Ulla’s Amazing Wee Blog

August 26, 2007

Peter Buckley Hill and some Comedians XI – Review for Three Weeks

Filed under: General,Reviews — Ulla @ 2:27 am

Peter Buckley Hill and some Comedians XI
Peter Buckley Hill’s Free Fringe

Before attending this crammed comedy event, i have never before realised the subtle different degrees and tastes of humour. Peter Buckley Hill warms up the audience with randomly chosen noises to welcome every guest comedian and also delivers some silly songs about Scotland’s national dish – the flying Haddock with Chips and Peas.
The first guest comedian from Gateshead pocked fun at the absurdities of his home town when it lost out to Liverpool in the “City of Culture” contest.
The second comedian totally and unexpectedly hit my taste with his wonderfully absurd, spontaneous and intelligent humour. I laughed till I cried.
Finishing off the comedy evening was the slightly deranged Barbara, who got us all praying to an alien god living in some orange sweets.

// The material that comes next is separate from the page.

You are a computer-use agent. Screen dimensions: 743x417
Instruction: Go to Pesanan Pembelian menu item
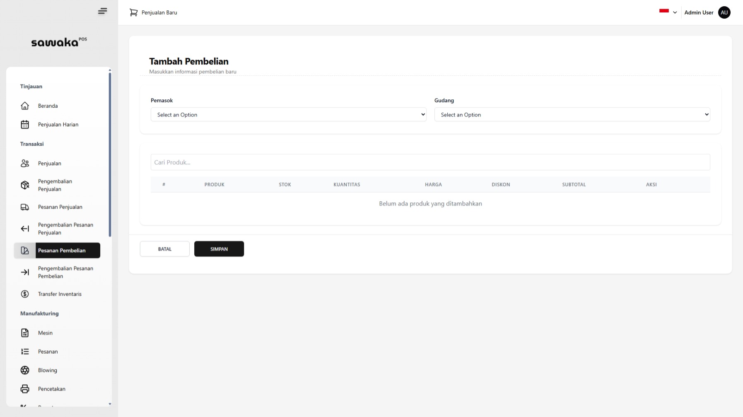62,251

Canongait, 4 -25 Aug , 9:30 pm (11:35 pm), Free Non-ticketed, eff 82.
Rating 4/5

August 22, 2007

Saints and Sinners sightseeing tour – Review for Three Weeks

Filed under: General,Reviews — Ulla @ 8:51 am

Edinburgh’s Old and New Towns Walking Tour
Saints and Sinners Walking Tour

This sightseeing tour leads up the Royal Mile, down the Mound and via the New Town and St. Andrews Square finishes up on the Bridges about two hours later. Four different guides offer this entertaining walk under the Saints and Sinners Banner; however, here the topic is more generalised into explaining also the negative side of Edinburgh; and not just the bright side. We are treated to a whole lot of facts and figures, historical dates and some illustrations, amusing tales and unusual stories. I liked the various changes of narrative; from factual – informative to the subjective first person tale to how the the tour participants would have coped with fashion in the Middle Ages.
Very enjoyable and informative.

Scottish Storytelling Centre, 4 -26 Aug, times vary, £7.50 (£.6.00) (£4.00 C), eff 119.

rating 4/5

Run Granny Run

Filed under: General,Reviews — Ulla @ 8:50 am

Run Granny Run

Marlo Poras / USA / 2007 / 77 min

We all love underdogs (well at least here in Scotland), who fight the good fight. So Granny D. is straight up our road, with her 94 years and who is running in the election for senate against the hardcore conservative. At the same time, she is campaigning against funding from special interest groups,too, and walking through the US and her state in protest. The film is a light-hearted, for all audiences enjoyable documentary about people power.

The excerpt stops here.